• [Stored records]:
####
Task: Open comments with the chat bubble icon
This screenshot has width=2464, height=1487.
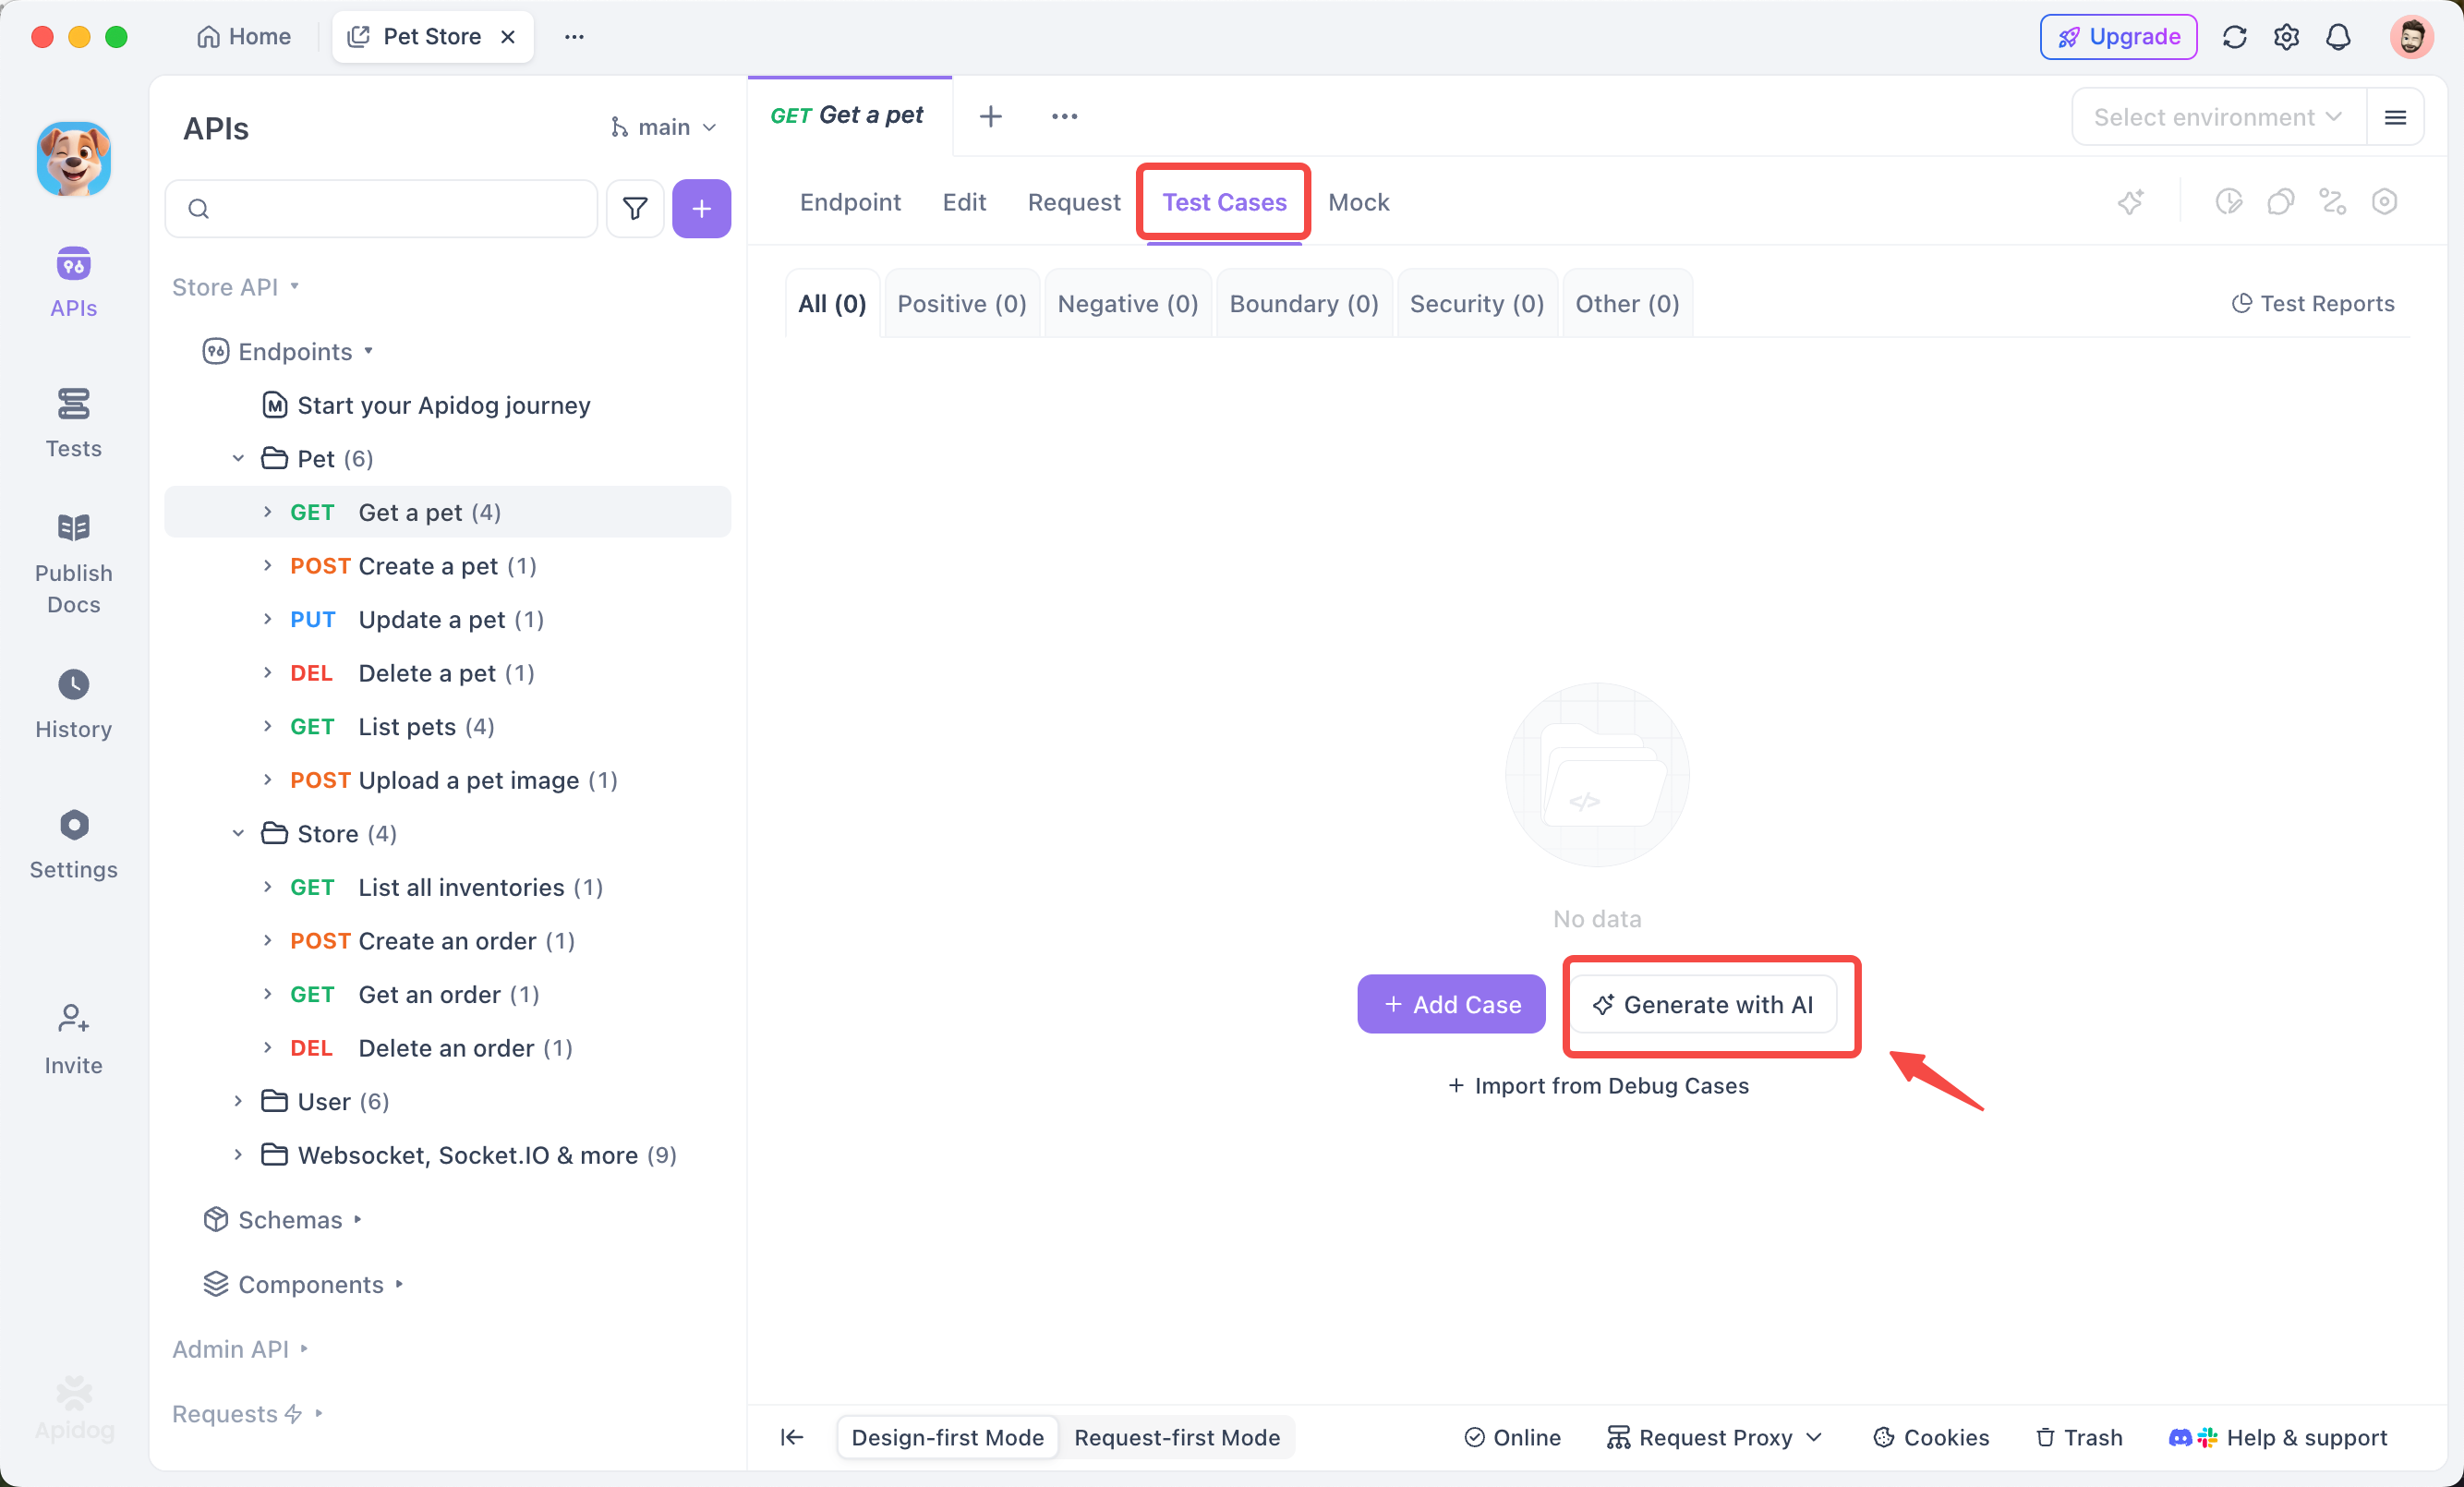Action: coord(2281,201)
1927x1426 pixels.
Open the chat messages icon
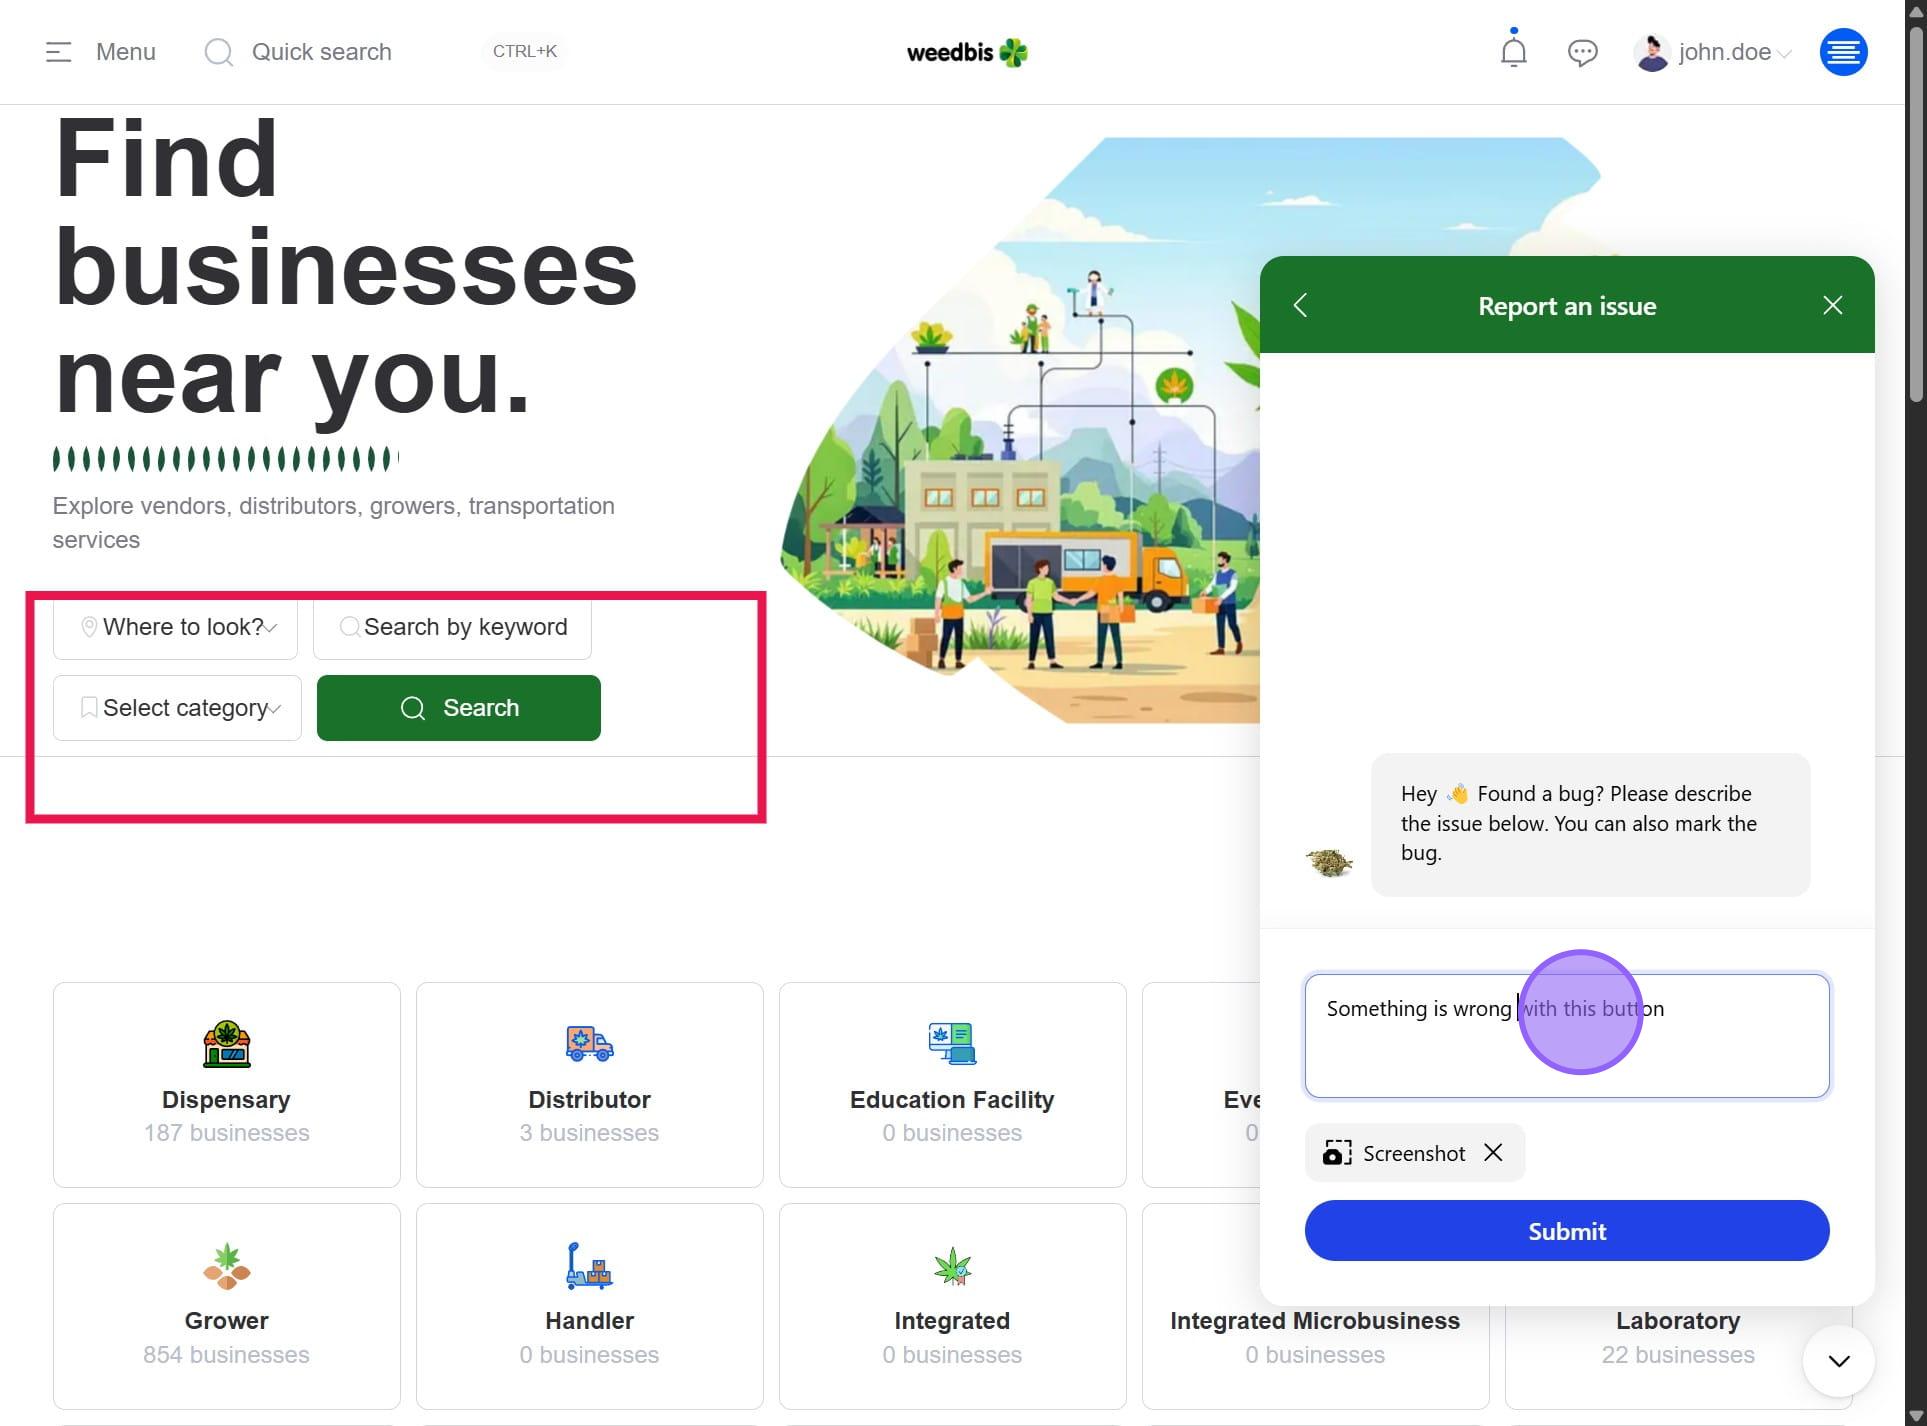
####
• [What is required]: Retype all the records exactly and keep out every picture.

• [Answer section]:
Task: Open comments with the chat bubble icon
This screenshot has width=2464, height=1487.
Action: coord(2281,201)
1927x1426 pixels.
Open the chat messages icon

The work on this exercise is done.